Lights and sirens were turned on, and the ambulance arrived. Al-Hasnawi was transferred to an emergency bed, and Marchant said he helped perform CPR. 

"His abdominal wound...started squirting out [blood] onto me and the people around me," he said. 

On a call the next morning, which was recorded by dispatcher Janice Mcmeekan who testified in the trial, Marchant spoke about his surprise that Al-Hasnawi was shot with a handgun.

He also said the teen was acting like a "dickhead."

"Wrong choice of words," Marchant said, and noted he didn't know the call was being recorded. "I was just frustrated the following morning."

This is a landmark trial, one in which emergency responders face criminal charges for how they treated a patient on scene. 

The Ontario Superior Court trial has moved over to Zoom out of safety concerns due to the COVID-19 pandemic. Witnesses had been testifying at the John Sopinka Courthouse in Hamilton, where the trial started on Nov. 24. 

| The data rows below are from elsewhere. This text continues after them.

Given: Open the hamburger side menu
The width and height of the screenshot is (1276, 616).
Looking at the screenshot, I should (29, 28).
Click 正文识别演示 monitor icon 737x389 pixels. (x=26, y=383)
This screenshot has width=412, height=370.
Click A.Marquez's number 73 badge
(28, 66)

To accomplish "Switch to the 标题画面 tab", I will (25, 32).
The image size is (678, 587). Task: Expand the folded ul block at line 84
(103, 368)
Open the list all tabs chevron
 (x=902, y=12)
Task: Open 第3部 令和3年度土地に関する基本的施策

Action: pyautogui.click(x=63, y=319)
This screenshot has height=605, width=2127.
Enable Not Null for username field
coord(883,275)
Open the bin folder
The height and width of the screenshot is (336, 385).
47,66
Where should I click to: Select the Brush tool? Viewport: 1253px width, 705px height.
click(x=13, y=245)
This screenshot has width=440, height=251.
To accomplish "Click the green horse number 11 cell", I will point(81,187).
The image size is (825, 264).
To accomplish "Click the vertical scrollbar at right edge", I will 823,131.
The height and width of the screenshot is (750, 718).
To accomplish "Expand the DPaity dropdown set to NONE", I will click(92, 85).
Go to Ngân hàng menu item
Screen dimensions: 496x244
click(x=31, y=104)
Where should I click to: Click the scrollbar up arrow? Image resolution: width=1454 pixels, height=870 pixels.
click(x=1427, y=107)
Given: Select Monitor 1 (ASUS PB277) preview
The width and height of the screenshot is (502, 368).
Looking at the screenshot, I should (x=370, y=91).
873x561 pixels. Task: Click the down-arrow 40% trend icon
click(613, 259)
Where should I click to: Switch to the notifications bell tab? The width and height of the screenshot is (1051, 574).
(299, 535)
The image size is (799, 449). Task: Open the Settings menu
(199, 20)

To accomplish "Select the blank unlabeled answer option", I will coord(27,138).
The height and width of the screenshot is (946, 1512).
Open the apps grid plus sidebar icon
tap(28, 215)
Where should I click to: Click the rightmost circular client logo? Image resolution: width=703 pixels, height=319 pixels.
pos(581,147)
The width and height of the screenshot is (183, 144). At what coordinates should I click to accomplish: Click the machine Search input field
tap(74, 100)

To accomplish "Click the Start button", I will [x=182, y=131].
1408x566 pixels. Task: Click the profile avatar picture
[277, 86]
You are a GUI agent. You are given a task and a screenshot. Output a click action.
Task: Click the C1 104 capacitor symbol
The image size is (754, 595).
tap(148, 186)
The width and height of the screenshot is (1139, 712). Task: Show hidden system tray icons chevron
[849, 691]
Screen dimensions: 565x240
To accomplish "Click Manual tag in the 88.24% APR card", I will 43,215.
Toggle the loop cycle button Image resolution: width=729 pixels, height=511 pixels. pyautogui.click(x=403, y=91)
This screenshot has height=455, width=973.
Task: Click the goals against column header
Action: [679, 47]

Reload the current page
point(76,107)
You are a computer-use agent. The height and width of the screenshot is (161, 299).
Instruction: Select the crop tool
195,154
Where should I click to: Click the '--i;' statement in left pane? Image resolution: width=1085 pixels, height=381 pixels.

Among the witnesses who have testified so far: first responders, emergency room physicians, and Al-Hasnawi's family members who were at the scene the night the teen was shot. All testimony so far has been for the Crown. 

Court resumed briefly on Monday following a winter break before adjourning to go online for the remainder of the week.

Michael DelGobbo of St. Catharines, who represents Snively, will ask Marchant further questions on Wednesday. 

The trial will be decided by Ontario Superior Court Justice Harrison Arrell alone. 

The Crown attorneys are Scott Patterson and Linda Shin.

The person who shot Al-Hasnawi, Dale King, was acquitted last year of second-degree murder. That case is being appealed.